Pixel coordinate grounding data
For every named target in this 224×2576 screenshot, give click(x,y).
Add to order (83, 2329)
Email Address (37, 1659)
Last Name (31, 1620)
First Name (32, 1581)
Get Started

▶ [Prompt]
All of the entries should be repeated word for word.

▶ [Exercise response]
For every named target in this 224×2576 screenshot, give click(x,y).
Add to order (83, 2329)
Email Address (37, 1659)
Last Name (31, 1620)
First Name (32, 1581)
Get Started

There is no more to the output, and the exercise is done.